Em relação à análise do questionário, as questões foram avaliadas separadamente e sistematizadas com auxilio do programa Microsoft Office Excel. Recorreu-se aos dados produzidos no questionário para complementar os dados qualitativos gerados a partir do grupo focal. Em relação ao grupo focal, o áudio foi gravado e transcrito na íntegra. Para manter a identidade dos participantes do encontro, nos relatos, cada um recebeu um sinal de identificação, representado por uma letra e um número – E1 a E8 –, bem como os relatores e o mediador, representados respectivamente por R1, R2 e M. Além disso, a expressão “Estudante não identificado pelo áudio” significa que não foi possível identificar a voz do estudante que falou. A interpretação dos dados do grupo focal foi conduzida a partir do agrupamento de respostas comuns, que gerou categorias a posteriori. Ao longo da sessão a seguir, estas são discutidas a partir do que chamou-se de eixos principais.

3 RESULTADOS

A partir da resposta dos estudantes, separaram-se os resultados em quatro eixos principais, que serão explorados a seguir: 3.1) o perfil dos estudantes e uso do YouTube para estudar os conteúdos de Biologia; 3.2) as motivações da busca pelos vídeos; 3.3) as preferências acerca dos canais de vídeos educativos; e 3.4) limites e potencialidades destes frente ao processo educativo.
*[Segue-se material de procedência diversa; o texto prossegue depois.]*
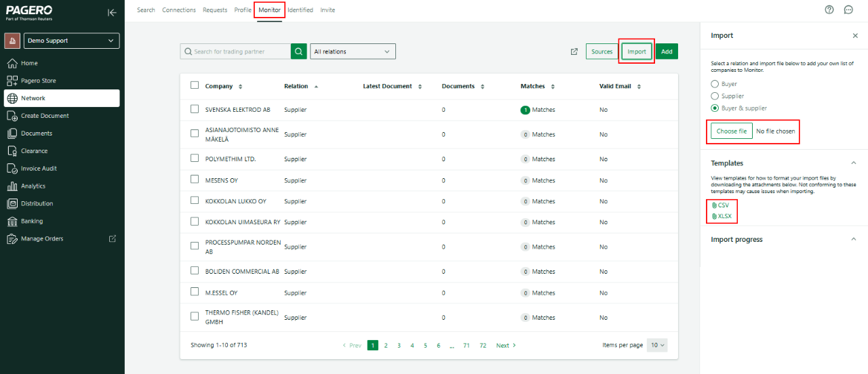Click the Choose file button
The image size is (868, 374).
732,131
3.1 Perfil dos estudantes e o uso do YouTube voltado à Biologia

Os estudantes participantes possuíam de 15 a 19 anos de idade. Nenhum se manifestou acerca de não ter acesso à internet, visto que, se este não ocorre em casa, é viabilizado pelo colégio para uso de todos. Percebeu-se também que a maioria dos estudantes possuía um aparelho celular. Além disso, todos afirmaram conhecer o site YouTube, visto ser uma condição preliminar estabelecida no questionário. Foi notável que, assim como relatado por Silva, Pereira e Arroio (2017), os estudantes participantes desconheciam outra plataforma de acesso e compartilhamento de vídeos que não o YouTube, fazendo uso e menção apenas deste, reforçando a sua dominância nesse contexto.

Em relação ao tempo de uso do YouTube pelos estudantes, quando questionados quantas horas por dia passavam assistindo a vídeos na plataforma, independentemente se relacionados a conteúdos escolares ou não, 39% afirmaram passar principalmente entre 1 a 2 horas diárias; 26% afirmaram passar menos 1 hora diária; 20% afirmaram permanecer de 2 a 3 horas diárias; 10% afirmaram passar de 3 a 4 horas; e abstenções e mais de 4h somam os outros 5% dos estudantes. Assim, percebeu-se que a maioria dos estudantes passava diariamente pelo menos uma hora buscando conteúdos no YouTube, dado que confirma o uso assíduo da plataforma e reconhece a utilidade dessa ferramenta.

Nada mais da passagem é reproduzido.